Nicht weniger spektakulär sind die Motive außerhalb des Anwesens. Den größten Eindruck erzeugen die Supertotalen an Englands Süd-Küste mit ihren hügeligen Grünflächen und steinigen Klippen, an denen nicht zuletzt das Unheil wartet. Nichtsdestotrotz lebt der Film hauptsächlich von der psychologisch vielschichtigen Beziehung der beiden Protagonisten, deren Gemütslage ständig wechselt.

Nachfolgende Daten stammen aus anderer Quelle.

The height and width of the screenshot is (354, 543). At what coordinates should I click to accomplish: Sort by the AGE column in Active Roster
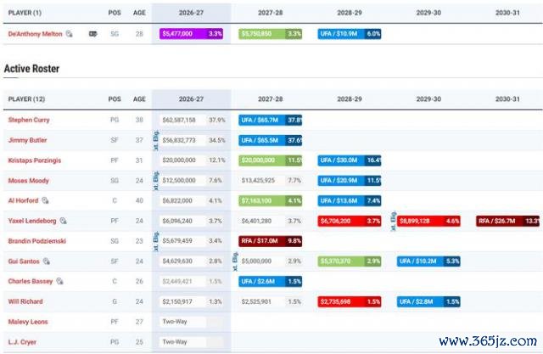click(x=139, y=99)

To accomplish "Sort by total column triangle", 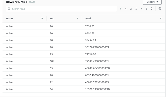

Zu verdanken ist es der nuancierten Darstellung Rachel Weisz̓. Sie verleiht der schönen Cousine Ambivalenz, indem sie immerfort zwischen Ver- und Aufgeschlossenheit, Angriff und Rückzug oder Wut und Zurückhaltung changiert. In einem Moment durchdringt sie Philip mit einem selbstbewussten Blick, in dem anderen senkt sie schüchtern ihre Augen. Mal entmutigt sie ihn, mal macht sie ihm Hoffnungen. Ihr eloquenter Witz wirkt kalkuliert und erscheint im nächsten Augenblick sehr authentisch. Wie Rachel schwankt auch Philip zwischen mehreren Gemütszuständen, wobei Verlangen und Misstrauen sich mit steigender Handlung immer öfter ablösen. Dieses Wechselbad der Gefühl hält der 25-Jährige lange aus, bis er schließlich doch die Kontrolle über sich selbst und die ganze Situation verliert.

Seine psychologische Tiefe bezieht das Drama aus der literarischen Vorlage. Daphne du Maurier schrieb den gleichnamigen Roman bereits 1951 und weckte mit ihm sofort das Interesse des Regisseurs Henry Koster, der ihn ein Jahr später als Melodram ins Kino brachte. Die britische Autorin ist bekannt für ihren filmischen Stil und den Hang, Geschichten spannungsvoll aufzubauen. Nicht umsonst verfilmte der «Master of Suspense» Alfred Hitchcock gleich drei ihrer Werke («Die Taverne von Jamaica», «Die Vögel», «Rebecca»). Mit «Meine Cousine Rachel» knüpft Roger Michell an diese Arbeiten an und versteht es ebenfalls, die Zuschauer in Atem zu halten. Indem er pausenlos Fährten legt und Zweifel sät, wirft er immer wieder die Frage auf: War sie es oder war sie es nicht? Die Antwort scheint in einem unkonventionellen Tee zu liegen. Doch auch er schafft es am Ende nicht, für die ersehnte Klarheit zu sorgen.